Gabriela apresentou dados do Instituto Brasileiro de Geografia e Estatística (IBGE) sobre desigualdades raciais por cor ou raça no Brasil, que apontam que 29,9% dos cargos gerenciais são ocupados por negros/pardos; a taxa de analfabetismo é 2,3 vezes mais frequente entre os negros/pardos; negros/pardos representam 2,4 vezes mais frequente abaixo da linha da pobreza (inferior a US$ 1,90/dia); e os negros/pardos estão quase 3 vezes mais frequente entre as vítimas de homicídio. O CNJ está em processo de levantar os dados para insumo de elaboração de políticas públicas.
Entre as atividades em andamento, além da criação do Índice de Acesso à Justiça, estão: uma pesquisa sobre aplicação da Resolução 230/2016, que é uma demanda do GT de questões raciais, coordenado pela conselheira Flávia Pessoa; a atualização do estudo de cotas raciais e do levantamento do número de negros em bancas de concurso; além do aprimoramento das Tabelas Processuais Unificadas (TPUs), com a inclusão, na última versão das tabelas (fevereiro/2021), da separação de injúria por preconceito, abarcando o preconceito por condição de pessoa idosa, condição de pessoa com deficiência, cor, etnia, identidade de gênero, orientação sexual, origem e raça.
Ainda nesse âmbito, a diretora anunciou uma pesquisa, ainda a ser lançada, sobre influências recíprocas entre a imprensa jornalística e digital e o Sistema de Justiça, realizada pelo Centro Brasileiro de Análise e Planejamento (CEBRAP).
Ao final, a conselheira Flávia Pessoa, que conduzia o evento, enalteceu a importância do Departamento de Pesquisas Judiciárias (DPJ). “É um órgão criado por lei, não é apenas um órgão interno do CNJ, para subsidiar as políticas públicas que são tratadas no nosso dia a dia. Por isso é fundamental sempre termos esse olhar para as pesquisas.”

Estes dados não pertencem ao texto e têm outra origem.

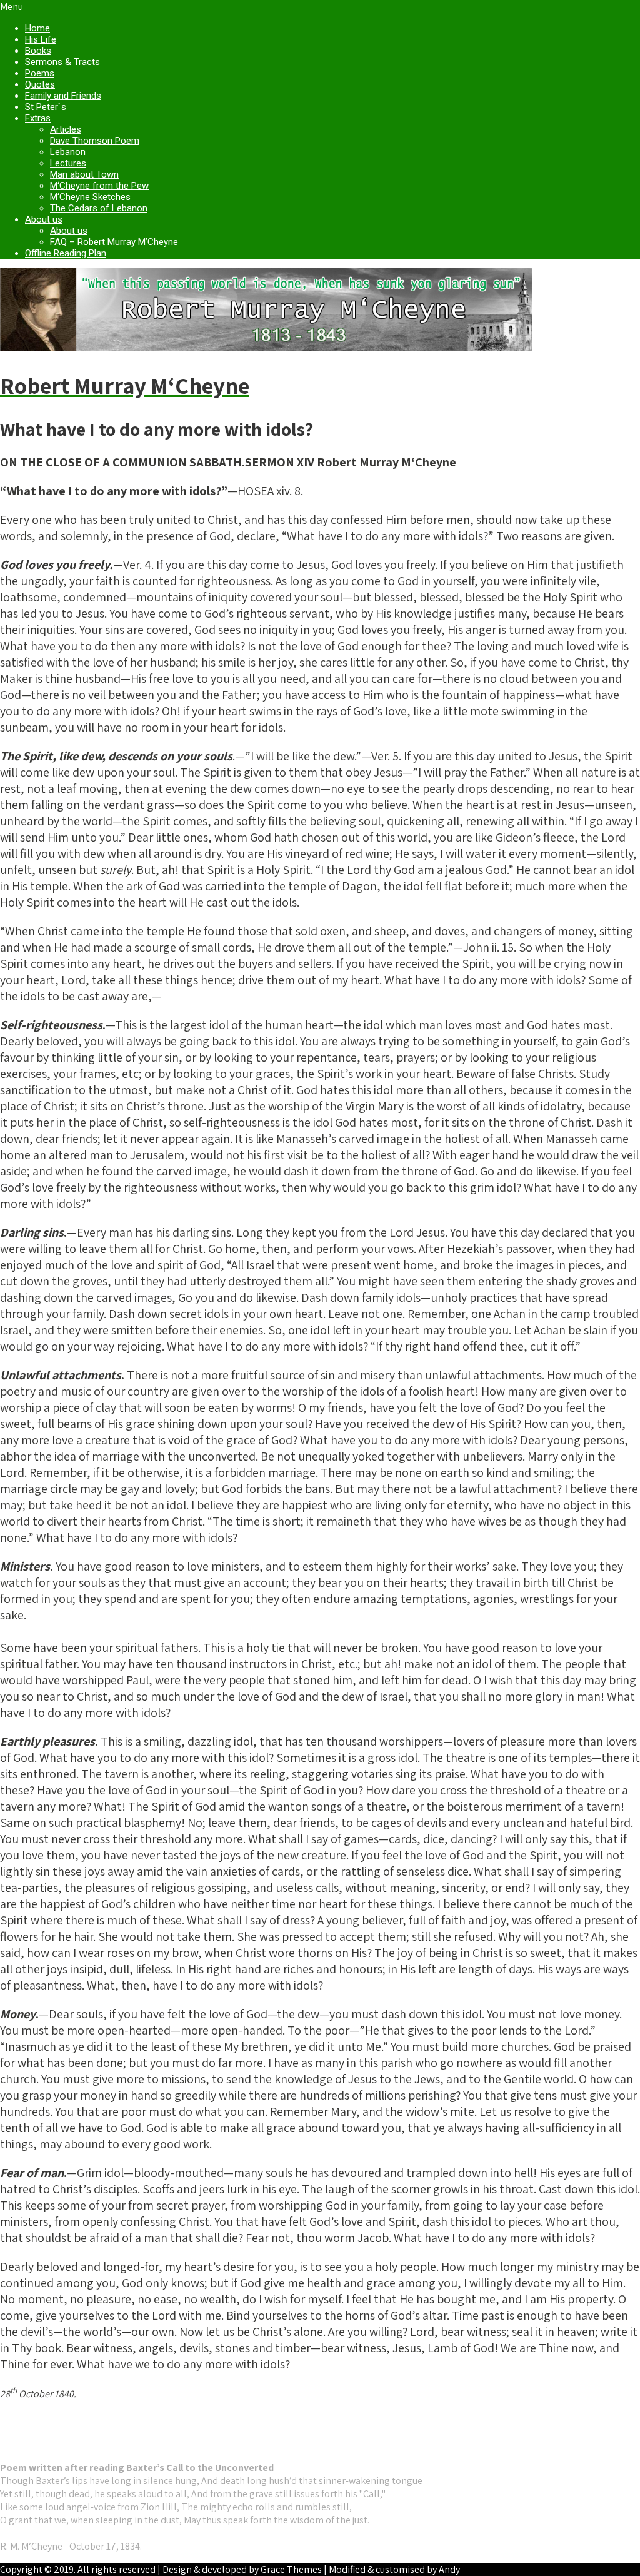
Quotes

Justiça Social e Poder Judiciário
O II Democratizando o Acesso à Justiça: Justiça Social e Poder Judiciário no Século XXI, que foi realizado durante todo o dia, buscou debater sobre ações que visem à democratização do acesso à Justiça e projetos destinados ao combate da discriminação, do preconceito e de outras expressões da desigualdade de raça, gênero, condição física, orientação sexual, religiosa e de outros valores ou direitos protegidos ou que comprometam os ideais defendidos pela Constituição Federal de 1988.